Ministra do Supremo é relatora de ação movida pela Rede contra ato do presidente que flexibilizou o acesso a armas de fogo

Decreto é alvo de contestações

Decreto é alvo de contestações

A ministra Rosa Weber, do STF (Supremo Tribunal Federal), cobrou explicações da Presidência da República, no prazo de cinco dias, sobre o decreto assinado pelo presidente Jair Bolsonaro ampliar o acesso e porte de armas de fogo.

O texto, assinado na terça-feira (7), ” regulamenta a Lei nº 10.826, de 22 de dezembro de 2003, para dispor sobre a aquisição, o cadastro, o registro, a posse, o porte e a comercialização de armas de fogo e de munição e sobre o Sistema Nacional de Armas e o Sistema Nacional de Gerenciamento Militar de Armas”.

A ministra também quer manifestações da AGU (Advocacia-Geral da União), do MPF (Ministério Público Federal), do Senado e da Câmara.

Logo após a publicação do decreto, a Rede entrou no STF com uma arguição de descumprimento de preceito fundamental, em que pede uma medida liminar (provisória) para a suspensão dos efeitos do ato presidencial até que o tema seja analisado pelo plenário da Corte.
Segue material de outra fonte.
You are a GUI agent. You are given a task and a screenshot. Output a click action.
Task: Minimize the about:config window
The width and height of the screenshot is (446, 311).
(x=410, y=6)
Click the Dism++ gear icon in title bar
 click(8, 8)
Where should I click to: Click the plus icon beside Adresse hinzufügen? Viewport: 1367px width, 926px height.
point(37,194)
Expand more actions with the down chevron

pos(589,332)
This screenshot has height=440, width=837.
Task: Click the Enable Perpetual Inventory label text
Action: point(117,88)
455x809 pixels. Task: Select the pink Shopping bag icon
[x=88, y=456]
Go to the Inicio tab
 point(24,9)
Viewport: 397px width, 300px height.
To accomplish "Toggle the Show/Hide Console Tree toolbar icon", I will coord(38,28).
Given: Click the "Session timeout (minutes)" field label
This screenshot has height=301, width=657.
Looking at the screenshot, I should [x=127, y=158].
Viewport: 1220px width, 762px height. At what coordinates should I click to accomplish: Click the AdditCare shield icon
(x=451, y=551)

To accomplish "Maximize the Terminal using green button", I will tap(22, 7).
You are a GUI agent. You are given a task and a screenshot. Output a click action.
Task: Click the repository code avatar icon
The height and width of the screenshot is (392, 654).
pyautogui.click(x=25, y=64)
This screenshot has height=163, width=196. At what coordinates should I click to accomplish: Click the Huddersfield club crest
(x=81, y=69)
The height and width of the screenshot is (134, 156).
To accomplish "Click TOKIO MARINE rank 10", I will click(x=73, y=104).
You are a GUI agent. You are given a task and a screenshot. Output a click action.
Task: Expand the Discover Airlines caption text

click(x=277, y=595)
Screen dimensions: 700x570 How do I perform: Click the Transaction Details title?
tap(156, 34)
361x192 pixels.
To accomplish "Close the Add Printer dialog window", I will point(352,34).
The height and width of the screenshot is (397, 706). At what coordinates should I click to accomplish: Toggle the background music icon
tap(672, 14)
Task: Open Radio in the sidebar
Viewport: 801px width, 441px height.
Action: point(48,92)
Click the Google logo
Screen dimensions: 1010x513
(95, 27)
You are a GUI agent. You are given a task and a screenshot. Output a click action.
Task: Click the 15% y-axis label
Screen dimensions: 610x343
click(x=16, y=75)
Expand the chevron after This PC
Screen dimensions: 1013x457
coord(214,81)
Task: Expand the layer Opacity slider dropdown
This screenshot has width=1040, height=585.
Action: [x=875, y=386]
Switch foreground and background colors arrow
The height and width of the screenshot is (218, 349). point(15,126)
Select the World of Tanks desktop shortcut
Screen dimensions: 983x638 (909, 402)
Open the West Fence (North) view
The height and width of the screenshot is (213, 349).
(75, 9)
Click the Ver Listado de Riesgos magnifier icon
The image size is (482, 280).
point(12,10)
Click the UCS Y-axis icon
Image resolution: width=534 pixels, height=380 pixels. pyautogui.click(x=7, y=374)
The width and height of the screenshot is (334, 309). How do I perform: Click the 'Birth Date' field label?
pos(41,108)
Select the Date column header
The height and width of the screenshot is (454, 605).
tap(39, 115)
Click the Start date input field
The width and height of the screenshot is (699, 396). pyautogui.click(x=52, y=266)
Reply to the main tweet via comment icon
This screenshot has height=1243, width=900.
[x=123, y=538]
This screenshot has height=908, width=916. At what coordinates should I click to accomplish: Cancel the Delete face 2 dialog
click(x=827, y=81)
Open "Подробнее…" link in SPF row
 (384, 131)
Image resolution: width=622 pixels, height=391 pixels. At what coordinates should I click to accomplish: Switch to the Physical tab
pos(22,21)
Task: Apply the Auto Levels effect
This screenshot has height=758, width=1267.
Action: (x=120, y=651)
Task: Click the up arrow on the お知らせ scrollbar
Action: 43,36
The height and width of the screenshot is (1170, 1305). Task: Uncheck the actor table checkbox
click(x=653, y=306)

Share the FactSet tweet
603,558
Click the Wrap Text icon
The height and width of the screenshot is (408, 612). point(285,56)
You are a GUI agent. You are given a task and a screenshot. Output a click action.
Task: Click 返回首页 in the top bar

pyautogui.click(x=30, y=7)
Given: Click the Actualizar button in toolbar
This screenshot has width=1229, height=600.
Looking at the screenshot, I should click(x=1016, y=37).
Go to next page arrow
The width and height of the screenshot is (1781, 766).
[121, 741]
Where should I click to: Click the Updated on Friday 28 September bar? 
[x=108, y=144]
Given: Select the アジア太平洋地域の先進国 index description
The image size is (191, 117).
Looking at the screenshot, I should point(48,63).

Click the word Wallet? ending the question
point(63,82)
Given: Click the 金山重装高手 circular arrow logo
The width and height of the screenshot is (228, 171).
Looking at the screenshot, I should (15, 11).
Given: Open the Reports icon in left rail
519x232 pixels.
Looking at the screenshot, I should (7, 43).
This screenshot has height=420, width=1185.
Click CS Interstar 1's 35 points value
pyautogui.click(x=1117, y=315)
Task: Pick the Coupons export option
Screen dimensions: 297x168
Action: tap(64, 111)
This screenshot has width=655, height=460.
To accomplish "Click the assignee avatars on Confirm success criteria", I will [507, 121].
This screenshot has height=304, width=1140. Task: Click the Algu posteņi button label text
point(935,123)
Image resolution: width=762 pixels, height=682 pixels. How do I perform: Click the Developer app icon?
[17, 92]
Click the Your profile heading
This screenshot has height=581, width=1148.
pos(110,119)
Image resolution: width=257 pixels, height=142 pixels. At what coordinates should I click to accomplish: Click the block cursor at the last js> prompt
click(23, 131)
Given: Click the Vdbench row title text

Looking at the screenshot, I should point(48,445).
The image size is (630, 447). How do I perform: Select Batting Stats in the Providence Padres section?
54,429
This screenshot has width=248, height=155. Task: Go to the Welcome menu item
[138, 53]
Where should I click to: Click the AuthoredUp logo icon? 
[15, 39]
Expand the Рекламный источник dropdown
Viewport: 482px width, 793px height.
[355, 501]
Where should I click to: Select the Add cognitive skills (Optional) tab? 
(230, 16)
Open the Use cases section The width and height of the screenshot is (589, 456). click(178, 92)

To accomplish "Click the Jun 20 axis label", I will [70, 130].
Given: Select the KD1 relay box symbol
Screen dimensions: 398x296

“Assim, na prática, o governo pretende, por decreto, criar uma burla explícita às limitações do Estatuto do Desarmamento, transformando-o num verdadeiro “Estatuto do Armamento”, ao tornar a exceção uma regra. Burla, desta forma, o Congresso Nacional, que é o foro competente para processar alterações desta envergadura, violando o princípio da separação dos poderes e o princípio da legalidade estrita. Não pode um decreto, que deveria se limitar a detalhar as leis, expandir inadvertidamente seu escopo, inovando na ordem jurídica: o decreto não deve criar as leis, mas apenas esclarecer ou detalhar seus comandos”, justifica a Rede em sua petição inicial.